■ What the task requires ■
In the entries below, find the lines that contain the word "agent" and copy them.
BEGIN Data for analysis
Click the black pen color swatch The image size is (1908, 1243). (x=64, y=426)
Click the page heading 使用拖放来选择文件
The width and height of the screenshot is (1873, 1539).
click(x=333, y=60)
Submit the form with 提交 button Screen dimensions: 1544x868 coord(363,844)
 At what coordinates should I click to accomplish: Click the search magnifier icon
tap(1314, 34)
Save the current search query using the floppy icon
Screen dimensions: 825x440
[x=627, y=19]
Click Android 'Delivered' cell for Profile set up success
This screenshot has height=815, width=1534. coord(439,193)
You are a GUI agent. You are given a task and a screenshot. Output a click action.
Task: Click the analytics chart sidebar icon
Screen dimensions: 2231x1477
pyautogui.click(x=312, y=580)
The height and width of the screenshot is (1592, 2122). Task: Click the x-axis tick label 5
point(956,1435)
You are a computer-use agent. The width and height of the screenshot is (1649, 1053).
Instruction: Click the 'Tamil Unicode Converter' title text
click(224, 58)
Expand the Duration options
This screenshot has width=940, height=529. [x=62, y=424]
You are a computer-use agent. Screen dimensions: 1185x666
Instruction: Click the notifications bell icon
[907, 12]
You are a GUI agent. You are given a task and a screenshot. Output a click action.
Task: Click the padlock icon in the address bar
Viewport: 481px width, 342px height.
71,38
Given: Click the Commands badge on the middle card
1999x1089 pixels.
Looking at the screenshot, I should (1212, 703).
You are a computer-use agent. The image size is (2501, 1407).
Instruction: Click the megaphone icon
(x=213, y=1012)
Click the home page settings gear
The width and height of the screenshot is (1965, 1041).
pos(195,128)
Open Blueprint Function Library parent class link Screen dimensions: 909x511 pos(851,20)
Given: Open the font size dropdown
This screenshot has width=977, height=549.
END Data for analysis
■ Answer to this task ■
You are a GUI agent. You are given a task and a screenshot. Output a click action.
You are a computer-use agent. The width and height of the screenshot is (1649, 1053).
You are a computer-use agent. Screen dimensions: 1185x666
You are a GUI agent. You are given a task and a screenshot. Output a click action.
You are a computer-use agent. The image size is (2501, 1407).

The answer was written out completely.